Durch die provisorisch zugenagelten Gauben pfeift der Wind. Auf einem Stapel zugesägter Dachlatten steht noch die Werkzeugkiste, obendrauf liegt eine Säge. Stolz klingt durch, wenn Thomas Hauck erzählt, dass er das ganze Haus bis zum neuen Dach allein umgebaut habe. Aber jetzt rührt er keinen Finger mehr. Dass im Schlafzimmer nebenan das Parkett fehlt, ja, das stört ihn schon. Trotzdem hat er keinen Schwung mehr: "Ich weiß doch nicht, ob das Haus schon dem Finanzamt gehört."

Ein Problem, vor dem jetzt so mancher Hausbesitzer in der Südpfalz steht. Denn wie Thomas Hauck haben sich viele andere in Bad Bergzabern und Umgebung mit einer merkwürdigen Geldanlage das Grundkapital für den Bau ihrer eigenen vier Wände besorgt. Jetzt droht ihnen der finanzielle Ruin. Denn die vermeintlich sichere Geldanlage entpuppte sich als Scheingeschäft. Und jetzt wollen auch noch die Finanzämter ihren Teil abhaben - selbst wenn in vielen Fällen gar keine Gewinne ausgezahlt wurden.

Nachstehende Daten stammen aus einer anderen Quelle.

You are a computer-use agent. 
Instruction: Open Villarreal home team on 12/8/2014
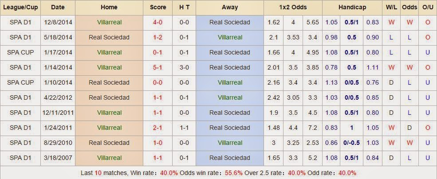109,22
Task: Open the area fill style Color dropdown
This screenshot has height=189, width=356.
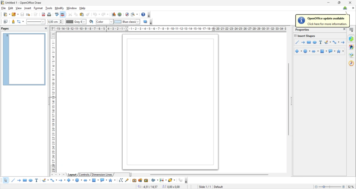Action: click(x=111, y=22)
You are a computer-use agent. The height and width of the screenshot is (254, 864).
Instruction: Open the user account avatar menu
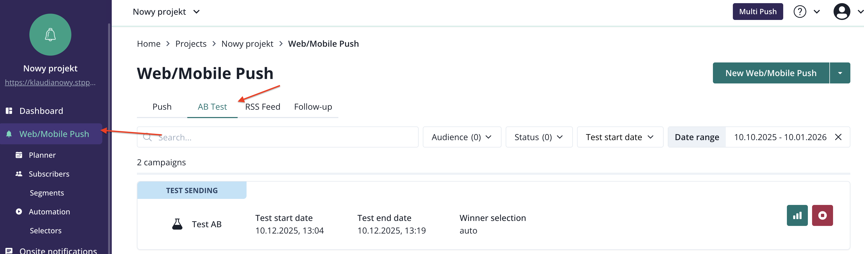click(x=842, y=12)
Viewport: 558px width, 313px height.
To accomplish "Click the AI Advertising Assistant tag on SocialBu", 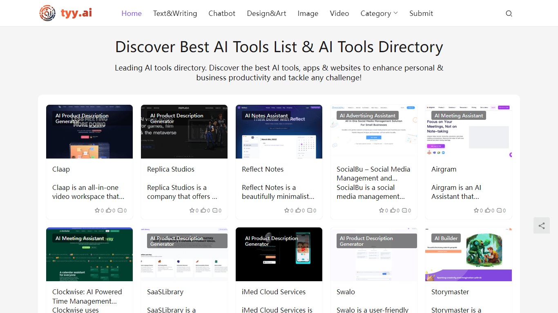I will [x=368, y=116].
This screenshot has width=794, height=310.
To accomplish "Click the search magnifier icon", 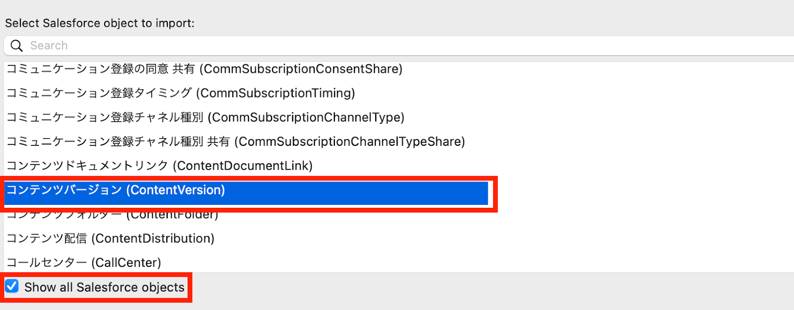I will point(16,45).
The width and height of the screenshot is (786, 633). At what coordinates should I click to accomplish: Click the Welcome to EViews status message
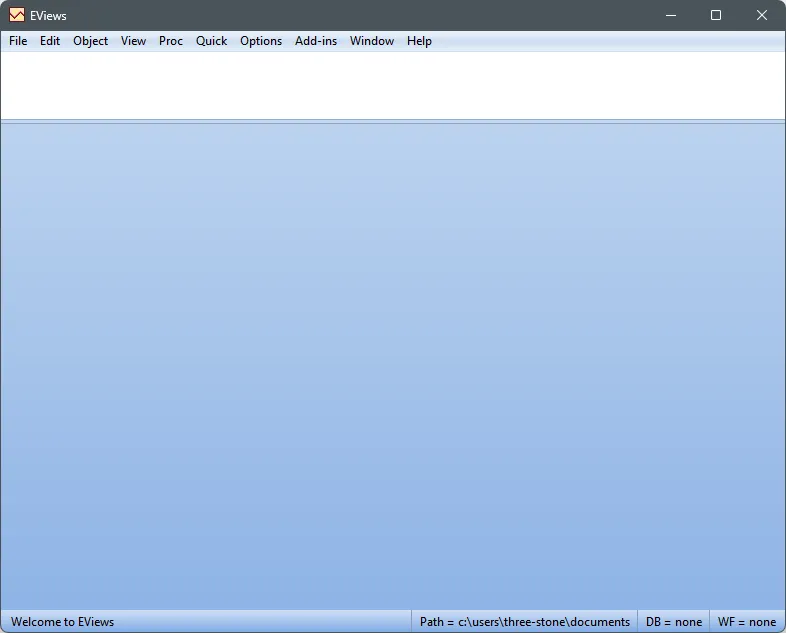click(63, 622)

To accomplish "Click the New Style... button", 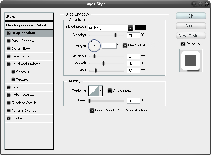I will [x=191, y=36].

Dass es so weit kam, verdanken die Haucks und rund 3600 andere Betroffene dem Berater der Firma Commodity Trading Service (CTS) im Pfalzkurort Bad Bergzabern. Der sprach von Traumrenditen, mit denen ein Hausbau leicht zu finanzieren sei. Die CTS - mit ihrer Hauptniederlassung in Saarlouis - investiere in Warentermingeschäfte, die fünf, oft auch sechs Prozent und mehr abwerfen würden. Und das jeden Monat. Auf das Jahr gerechnet könne ein Anleger von 60 Prozent Gewinn ausgehen, habe ihnen der CTS-Berater vorgeschwärmt, berichten mehrere Betroffene. Da lasse sich ganz einfach ausrechnen, wann das Haus finanzierbar werde. Dass das Ganze eine sichere Sache sei, wäre leicht überprüfbar. Viele Polizisten aus Bad Bergzabern seien dabei, Steuerberater, das halbe Versorgungsamt in Landau, Mitarbeiter der Stadtverwaltung und vom Finanzamt.

Wo immer Hauck sich umhörte, überall wurde er belächelt, weil er noch nicht dabei war. Immer wieder wurde ihm vorgerechnet, wie schnell sich das Geld vermehre. Ein Bekannter erklärte ihm, dass er vor ein paar Jahren 200 000 Mark investiert habe. Schon längst sei er Millionär.

Streifenpolizisten im Ferrari

Von der lukrativen CTS-Anlage schien die ganze Südpfalz zu profitieren. Autohäuser der Oberklasse stellten steigende Umsätze fest. Plötzlich kamen Streifenpolizisten in Bad Bergzabern im Ferrari zur Arbeit. Und der Traum vom Eigenheim wurde greifbar nah. So manchem wurde empfohlen, die Hypothek bei der Bank größer als benötigt zu wählen und das überschüssige Geld bei der CTS zu investieren. Dann finanziere sich der Hausbau von allein.

Im Jahr 1998, als Thomas Hauck sein Geld anlegte, machte sich der CTS-Vertreter noch die Mühe, zu jedem einzelnen Kunden nach Hause zu kommen. Doch bald schon rannten von Gewinnversprechungen angelockte Südpfälzer ihm die Bürotür ein. Ende der neunziger Jahre steckten gerade mal 100 Menschen ihr Vermögen in die angeblichen Warentermingeschäfte der CTS - im Herbst des vergangenen Jahr waren es bereits mehr als 3000. Eine Region, die überwiegend vom Weinbau und der Landwirtschaft lebt, träumte vom ganz großen Geld.